Brief - Reproduce the listing verbatim through the line with "Screen dimensions: 1024x508".

___ Study material ___

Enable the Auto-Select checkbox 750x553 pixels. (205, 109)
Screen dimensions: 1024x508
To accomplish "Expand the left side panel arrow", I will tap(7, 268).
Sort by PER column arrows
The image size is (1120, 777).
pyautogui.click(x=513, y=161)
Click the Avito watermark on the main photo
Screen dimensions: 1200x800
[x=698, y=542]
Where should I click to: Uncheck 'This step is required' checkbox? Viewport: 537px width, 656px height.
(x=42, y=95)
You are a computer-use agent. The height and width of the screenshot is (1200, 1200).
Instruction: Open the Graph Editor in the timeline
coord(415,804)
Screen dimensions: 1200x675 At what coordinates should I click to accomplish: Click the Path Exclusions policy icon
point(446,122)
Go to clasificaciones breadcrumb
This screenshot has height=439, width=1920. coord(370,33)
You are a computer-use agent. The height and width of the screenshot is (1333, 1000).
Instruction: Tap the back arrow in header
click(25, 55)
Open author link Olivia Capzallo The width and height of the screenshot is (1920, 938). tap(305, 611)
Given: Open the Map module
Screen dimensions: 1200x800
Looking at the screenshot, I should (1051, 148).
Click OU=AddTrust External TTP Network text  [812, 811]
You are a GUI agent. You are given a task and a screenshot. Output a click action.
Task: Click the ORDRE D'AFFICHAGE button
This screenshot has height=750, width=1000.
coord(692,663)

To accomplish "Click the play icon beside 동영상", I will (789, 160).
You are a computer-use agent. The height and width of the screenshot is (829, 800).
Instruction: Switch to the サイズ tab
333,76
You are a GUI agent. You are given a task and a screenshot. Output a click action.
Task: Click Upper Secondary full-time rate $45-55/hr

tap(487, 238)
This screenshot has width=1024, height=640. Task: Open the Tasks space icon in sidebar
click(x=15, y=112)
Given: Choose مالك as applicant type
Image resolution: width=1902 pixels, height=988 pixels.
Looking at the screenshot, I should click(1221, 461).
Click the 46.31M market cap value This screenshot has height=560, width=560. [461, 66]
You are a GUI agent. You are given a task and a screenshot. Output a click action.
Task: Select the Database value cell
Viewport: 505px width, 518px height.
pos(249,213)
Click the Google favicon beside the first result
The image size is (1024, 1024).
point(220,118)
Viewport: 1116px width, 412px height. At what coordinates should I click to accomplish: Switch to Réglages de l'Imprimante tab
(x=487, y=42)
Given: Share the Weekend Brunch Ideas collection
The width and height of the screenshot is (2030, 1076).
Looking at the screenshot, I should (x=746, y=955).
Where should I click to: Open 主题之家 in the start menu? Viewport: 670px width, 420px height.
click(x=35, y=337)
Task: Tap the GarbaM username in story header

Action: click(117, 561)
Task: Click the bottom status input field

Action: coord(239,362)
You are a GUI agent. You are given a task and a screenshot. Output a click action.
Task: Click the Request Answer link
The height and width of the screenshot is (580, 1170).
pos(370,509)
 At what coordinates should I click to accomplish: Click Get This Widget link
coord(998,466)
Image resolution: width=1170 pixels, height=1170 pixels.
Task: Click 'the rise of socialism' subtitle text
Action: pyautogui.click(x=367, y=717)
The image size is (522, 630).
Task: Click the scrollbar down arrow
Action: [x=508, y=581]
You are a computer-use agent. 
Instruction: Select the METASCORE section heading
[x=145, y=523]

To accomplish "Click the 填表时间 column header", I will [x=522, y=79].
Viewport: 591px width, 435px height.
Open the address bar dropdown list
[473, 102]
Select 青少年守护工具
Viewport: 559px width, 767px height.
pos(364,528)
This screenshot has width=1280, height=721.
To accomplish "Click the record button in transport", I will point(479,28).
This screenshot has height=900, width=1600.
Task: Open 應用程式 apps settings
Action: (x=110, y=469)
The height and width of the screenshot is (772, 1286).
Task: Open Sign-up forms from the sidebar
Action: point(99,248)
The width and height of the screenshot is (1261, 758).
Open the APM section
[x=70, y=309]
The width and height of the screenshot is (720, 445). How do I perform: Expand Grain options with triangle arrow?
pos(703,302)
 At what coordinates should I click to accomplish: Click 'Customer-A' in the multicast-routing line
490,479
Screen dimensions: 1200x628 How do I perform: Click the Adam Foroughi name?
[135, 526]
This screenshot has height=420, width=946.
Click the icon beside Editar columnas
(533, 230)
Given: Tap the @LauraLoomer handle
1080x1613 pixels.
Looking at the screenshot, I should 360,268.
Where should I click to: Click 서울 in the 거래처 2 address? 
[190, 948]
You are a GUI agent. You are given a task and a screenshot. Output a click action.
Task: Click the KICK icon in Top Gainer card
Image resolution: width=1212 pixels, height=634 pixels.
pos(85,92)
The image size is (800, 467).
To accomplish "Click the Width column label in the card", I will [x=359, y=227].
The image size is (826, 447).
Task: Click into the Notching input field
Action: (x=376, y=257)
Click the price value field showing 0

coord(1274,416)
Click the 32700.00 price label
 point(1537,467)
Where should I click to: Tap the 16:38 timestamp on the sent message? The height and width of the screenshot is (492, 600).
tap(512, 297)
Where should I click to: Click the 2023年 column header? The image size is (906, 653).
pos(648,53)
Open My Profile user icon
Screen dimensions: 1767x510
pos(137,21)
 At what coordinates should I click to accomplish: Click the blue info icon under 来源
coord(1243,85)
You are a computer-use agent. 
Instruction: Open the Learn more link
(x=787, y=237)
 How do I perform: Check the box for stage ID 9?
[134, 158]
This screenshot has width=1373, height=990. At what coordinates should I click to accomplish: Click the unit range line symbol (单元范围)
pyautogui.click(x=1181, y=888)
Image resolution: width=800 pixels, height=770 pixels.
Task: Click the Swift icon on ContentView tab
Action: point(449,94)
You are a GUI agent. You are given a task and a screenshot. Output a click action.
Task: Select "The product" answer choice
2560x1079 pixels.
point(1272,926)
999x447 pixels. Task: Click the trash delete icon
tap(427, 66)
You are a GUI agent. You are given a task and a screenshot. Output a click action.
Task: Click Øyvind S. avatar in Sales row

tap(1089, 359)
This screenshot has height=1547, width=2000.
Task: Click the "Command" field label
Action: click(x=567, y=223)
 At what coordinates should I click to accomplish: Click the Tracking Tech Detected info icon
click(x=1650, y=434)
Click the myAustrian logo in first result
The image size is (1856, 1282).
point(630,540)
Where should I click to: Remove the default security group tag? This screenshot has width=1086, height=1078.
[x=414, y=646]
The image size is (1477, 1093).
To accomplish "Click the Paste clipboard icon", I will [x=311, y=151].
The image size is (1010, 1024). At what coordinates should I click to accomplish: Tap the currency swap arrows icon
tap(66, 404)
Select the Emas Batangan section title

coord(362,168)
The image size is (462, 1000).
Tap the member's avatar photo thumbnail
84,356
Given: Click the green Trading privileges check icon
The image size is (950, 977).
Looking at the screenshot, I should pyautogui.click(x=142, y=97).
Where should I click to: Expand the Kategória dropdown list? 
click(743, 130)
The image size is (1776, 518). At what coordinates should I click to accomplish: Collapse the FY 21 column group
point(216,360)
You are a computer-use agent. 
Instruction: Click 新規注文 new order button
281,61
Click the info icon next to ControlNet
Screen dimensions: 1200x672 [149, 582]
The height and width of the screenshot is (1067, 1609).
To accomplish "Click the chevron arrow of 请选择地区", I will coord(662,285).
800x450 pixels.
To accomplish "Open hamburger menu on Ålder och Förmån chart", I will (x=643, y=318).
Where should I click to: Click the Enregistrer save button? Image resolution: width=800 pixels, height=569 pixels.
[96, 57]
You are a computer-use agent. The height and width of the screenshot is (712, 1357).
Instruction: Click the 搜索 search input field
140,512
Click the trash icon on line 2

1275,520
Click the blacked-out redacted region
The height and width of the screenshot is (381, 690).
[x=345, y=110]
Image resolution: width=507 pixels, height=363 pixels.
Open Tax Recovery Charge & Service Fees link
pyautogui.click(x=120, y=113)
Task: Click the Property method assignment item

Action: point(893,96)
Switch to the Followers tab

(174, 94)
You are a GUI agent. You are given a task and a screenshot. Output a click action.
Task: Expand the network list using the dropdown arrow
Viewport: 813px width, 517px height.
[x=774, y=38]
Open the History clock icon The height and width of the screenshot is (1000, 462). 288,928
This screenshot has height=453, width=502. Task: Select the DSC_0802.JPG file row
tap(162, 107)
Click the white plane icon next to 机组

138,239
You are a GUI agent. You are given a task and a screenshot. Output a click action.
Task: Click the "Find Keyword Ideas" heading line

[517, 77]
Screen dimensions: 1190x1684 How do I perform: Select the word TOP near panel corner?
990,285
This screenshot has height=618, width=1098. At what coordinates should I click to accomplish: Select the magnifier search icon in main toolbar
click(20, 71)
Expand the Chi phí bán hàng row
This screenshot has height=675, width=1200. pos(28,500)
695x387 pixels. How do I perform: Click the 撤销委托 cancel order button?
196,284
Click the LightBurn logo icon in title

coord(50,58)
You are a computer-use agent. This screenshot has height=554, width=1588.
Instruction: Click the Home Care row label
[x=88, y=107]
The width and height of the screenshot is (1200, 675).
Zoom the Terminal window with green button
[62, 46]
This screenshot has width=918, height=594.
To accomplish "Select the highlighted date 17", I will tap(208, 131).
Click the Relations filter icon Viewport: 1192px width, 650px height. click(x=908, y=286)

___

Exercise solution -
Enable the Auto-Select checkbox 750x553 pixels. (205, 109)
Screen dimensions: 1024x508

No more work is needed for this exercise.